Kutipan Dokumen »
▶
Diriwayatkan dari Anas bahwa ada seorang lelaki yang bertanya
kepada Nabi saw, "Kapankah kiamat terjadi wahai Rasulullah?"
Beliau balik bertanya: "Apakah yang telah engkau persiapkan?"
Dia menjawab, "Aku tidak mempersiapkan banyak shalat dan
puasa, serta shadaqah, tetapi aku mencintai Allah dan
Rasul-Nya." Rasulullah saw kemudian bersabda, "Engkau akan
bersama orang yang engkau cintai."39

Hadits ini dikuatkan oleh hadits Abu Musa bahwa ada seseorang
berkata kepada Nabi saw, "Ada seseorang yang mencintai kaum
Muslimin, tetapi dia tidak termasuk mereka." Nabi saw
menjawab, "Seseorang akan bersama dengan orang yang dia
cintai."40

Hadits-hadits tersebut menunjukkan bahwa cinta kepada Allah
SWT dan Rasulullah, serta cinta kepada hamba-hamba-Nya yang
shaleh merupakan cara pendekatan yang paling baik kepada Allah
SWT; walaupun tidak disertai dengan tambahan shalat, puasa dan
shadaqah.

Hal ini tidak lain adalah karena cinta yang murni merupakan
salah satu amalan hati, yang memiliki kedudukan tinggi di sisi
Allah SWT.
◀
Tujuan Tugas 1 »
Ambil baris-baris catatan mulai dari baris yang memuat "How do I perform: Select" sampai baris yang memuat "pyautogui.click(x=20, y=64)", termasuk kedua baris tersebut, lalu tuliskan kembali tanpa perubahan apa pun.
Kutipan dokumen dan catatan berikut tidak memiliki kaitan satu sama lain.

Data Latihan »
▶
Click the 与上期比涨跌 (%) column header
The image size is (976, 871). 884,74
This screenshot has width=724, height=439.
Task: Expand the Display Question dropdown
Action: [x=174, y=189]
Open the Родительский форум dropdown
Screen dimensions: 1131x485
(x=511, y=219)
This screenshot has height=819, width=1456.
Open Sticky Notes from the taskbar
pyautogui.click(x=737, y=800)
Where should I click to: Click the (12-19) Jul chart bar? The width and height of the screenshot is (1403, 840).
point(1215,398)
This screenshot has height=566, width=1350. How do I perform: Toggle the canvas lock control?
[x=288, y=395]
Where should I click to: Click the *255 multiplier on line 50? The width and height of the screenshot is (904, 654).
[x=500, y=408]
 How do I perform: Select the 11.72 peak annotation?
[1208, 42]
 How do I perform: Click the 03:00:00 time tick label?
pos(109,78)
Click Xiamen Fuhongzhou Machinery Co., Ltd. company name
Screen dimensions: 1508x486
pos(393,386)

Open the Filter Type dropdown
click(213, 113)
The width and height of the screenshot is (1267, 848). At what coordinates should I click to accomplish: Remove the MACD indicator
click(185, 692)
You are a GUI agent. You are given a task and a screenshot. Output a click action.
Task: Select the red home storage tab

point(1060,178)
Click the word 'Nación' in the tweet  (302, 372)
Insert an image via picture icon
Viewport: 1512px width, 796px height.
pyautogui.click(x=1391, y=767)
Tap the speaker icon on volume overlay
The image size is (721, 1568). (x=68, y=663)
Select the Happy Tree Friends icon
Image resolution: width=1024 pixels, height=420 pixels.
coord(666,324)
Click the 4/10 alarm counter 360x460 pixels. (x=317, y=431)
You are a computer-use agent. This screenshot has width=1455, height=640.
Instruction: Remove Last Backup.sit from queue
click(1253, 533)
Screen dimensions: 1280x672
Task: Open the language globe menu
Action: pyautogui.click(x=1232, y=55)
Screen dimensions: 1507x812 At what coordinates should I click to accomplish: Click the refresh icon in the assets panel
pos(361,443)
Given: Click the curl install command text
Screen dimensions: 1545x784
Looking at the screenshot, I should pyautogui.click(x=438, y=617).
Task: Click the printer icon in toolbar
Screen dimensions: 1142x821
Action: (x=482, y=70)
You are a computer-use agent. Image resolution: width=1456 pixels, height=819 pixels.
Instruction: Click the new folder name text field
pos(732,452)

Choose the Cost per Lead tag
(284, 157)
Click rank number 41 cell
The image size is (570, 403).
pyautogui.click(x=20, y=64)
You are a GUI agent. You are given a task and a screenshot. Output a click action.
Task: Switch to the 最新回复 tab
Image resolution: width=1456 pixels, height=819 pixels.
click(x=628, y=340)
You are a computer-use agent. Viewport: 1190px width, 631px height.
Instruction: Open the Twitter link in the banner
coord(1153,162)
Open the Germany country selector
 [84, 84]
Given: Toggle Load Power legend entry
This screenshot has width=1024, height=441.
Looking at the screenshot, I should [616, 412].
◀
Tujuan Tugas 2 »
Ringkaslah kutipan dokumen tentang cinta kepada Allah dan Rasul-Nya dalam dua kalimat.

Jawaban 1 »
 How do I perform: Select the 11.72 peak annotation?
[1208, 42]
 How do I perform: Click the 03:00:00 time tick label?
pos(109,78)
Click Xiamen Fuhongzhou Machinery Co., Ltd. company name
Screen dimensions: 1508x486
pos(393,386)

Open the Filter Type dropdown
click(213, 113)
The width and height of the screenshot is (1267, 848). At what coordinates should I click to accomplish: Remove the MACD indicator
click(185, 692)
You are a GUI agent. You are given a task and a screenshot. Output a click action.
Task: Select the red home storage tab

point(1060,178)
Click the word 'Nación' in the tweet  (302, 372)
Insert an image via picture icon
Viewport: 1512px width, 796px height.
pyautogui.click(x=1391, y=767)
Tap the speaker icon on volume overlay
The image size is (721, 1568). (x=68, y=663)
Select the Happy Tree Friends icon
Image resolution: width=1024 pixels, height=420 pixels.
coord(666,324)
Click the 4/10 alarm counter 360x460 pixels. (x=317, y=431)
You are a computer-use agent. This screenshot has width=1455, height=640.
Instruction: Remove Last Backup.sit from queue
click(1253, 533)
Screen dimensions: 1280x672
Task: Open the language globe menu
Action: pyautogui.click(x=1232, y=55)
Screen dimensions: 1507x812 At what coordinates should I click to accomplish: Click the refresh icon in the assets panel
pos(361,443)
Given: Click the curl install command text
Screen dimensions: 1545x784
Looking at the screenshot, I should pyautogui.click(x=438, y=617).
Task: Click the printer icon in toolbar
Screen dimensions: 1142x821
Action: (x=482, y=70)
You are a computer-use agent. Image resolution: width=1456 pixels, height=819 pixels.
Instruction: Click the new folder name text field
pos(732,452)

Choose the Cost per Lead tag
(284, 157)
Click rank number 41 cell
The image size is (570, 403).
pyautogui.click(x=20, y=64)

Jawaban 2 »
Menurut hadits dari Anas, seorang lelaki yang tidak banyak mempersiapkan shalat, puasa, dan shadaqah tetapi mencintai Allah dan Rasul-Nya diberi tahu oleh Nabi saw bahwa ia akan bersama orang yang dicintainya, dan hal ini dikuatkan oleh hadits Abu Musa. Hadits-hadits tersebut menunjukkan bahwa cinta kepada Allah SWT, Rasulullah, dan hamba-hamba-Nya yang shaleh merupakan cara pendekatan terbaik kepada Allah SWT walaupun tanpa tambahan shalat, puasa, dan shadaqah, karena cinta yang murni adalah amalan hati yang berkedudukan tinggi di sisi-Nya.